:: Instrucción dada 1 ::
Enumere todas las acciones introducidas por «sin» en la oración del fragmento sobre el perdón que comienza con «Porque uno no puede andar por la vida».
:: Instrucción dada 2 ::
Prosiga la reflexión sobre el perdón a partir de su última oración.

:: Pasaje seleccionado ::
%%

O sea, que el tal Novaciano no admitía la vuelta al redil, no admitía que el hijo pródigo volviera a experimentar el abrazo perdonador del padre, no admitía que en la sinagoga, en los templos, tuvieran cabida quienes habían tenido el atrevimiento de colocarse la mano sobre el corazón, o de colocar la mano sobre el hombro del agraviado, o de simplemente solicitar excusas. O sea, que de perdón, nada.
Y en eso salió Cornelio, Papa, y dijo:
- Sin perdón, nada.
Aunque solamente sea por eso, ya me cae bien este Cornelio, como me caen bien todos los que aceptan el perdón como un mandamiento. Porque uno no puede andar por la vida, ni ahora ni antes, sin tender una mano, sin aceptar una excusa, sin devolver la sonrisa, sin jugar nuevamente la partida. Uno no puede caminar desviando siempre la mirada. En una palabra, uno no puede vivir amargado.
Pienso que no admitir el perdón es condenarse uno mismo para la amargura, para la intransigencia, para el fanatismo. Y luego pasa lo que pasa. Quien no quiere perdonar es porque está convencido de que lo suyo es continuar atacando. Quien rechaza, no digo el abrazo pero sí, al menos, una mano tendida, es porque intenta utilizar esa mano para continuar castigando sin piedad. Y sin fundamento.

%%

:: Listado de datos ::
%%

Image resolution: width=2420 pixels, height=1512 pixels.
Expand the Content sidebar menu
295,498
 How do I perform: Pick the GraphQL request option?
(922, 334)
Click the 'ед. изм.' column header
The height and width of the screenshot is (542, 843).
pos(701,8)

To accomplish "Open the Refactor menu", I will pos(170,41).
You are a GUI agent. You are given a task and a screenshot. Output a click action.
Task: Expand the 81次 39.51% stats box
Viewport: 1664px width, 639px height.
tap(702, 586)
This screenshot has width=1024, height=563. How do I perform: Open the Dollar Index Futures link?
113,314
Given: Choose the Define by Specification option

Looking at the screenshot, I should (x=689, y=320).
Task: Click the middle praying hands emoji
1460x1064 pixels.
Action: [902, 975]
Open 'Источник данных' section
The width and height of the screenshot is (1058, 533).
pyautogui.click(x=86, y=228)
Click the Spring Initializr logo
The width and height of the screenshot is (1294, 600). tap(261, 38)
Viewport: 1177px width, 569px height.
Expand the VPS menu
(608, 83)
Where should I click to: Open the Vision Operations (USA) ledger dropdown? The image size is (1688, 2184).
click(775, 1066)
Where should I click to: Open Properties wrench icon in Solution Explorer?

%%

:: Respuesta redactada 1 ::
- tender una mano
- aceptar una excusa
- devolver la sonrisa
- jugar nuevamente la partida

:: Respuesta redactada 2 ::
Cornelio, que luego fue desterrado a Roma por el emperador Decio, y terminó muriendo por los malos tratos y las palizas, mártir por lo tanto, hasta eso perdonaba. Pero Novaciano no. Quien se salía del redil, a tiro limpio. Quien tendía la mano, la zancadilla para que continuara cayendo. Quien exhibía la sonrisa, la amargura, para hundirlo. Cornelio le dijo que no: que en la iglesia todos tenían cabida una vez que el arrepentimiento fuera como deben ser todos los arrepentimientos, sin manchas de resentimiento. Pero, sobre todo, porque si el perdón no se concede, para qué una iglesia que predica la salvación para aquellos que todavía les falta trecho, que somos todos, para qué una doctrina como la de Jesús, que hasta a las pecadoras públicas les devolvía la sonrisa, para qué una crucifixión, y luego una resurrección si prácticamente nadie puede beneficiarse de ella. Esto era lo que Cornelio, Papa, le decía a Novaciano, el intransigente. El que no sabía qué religión predicaba.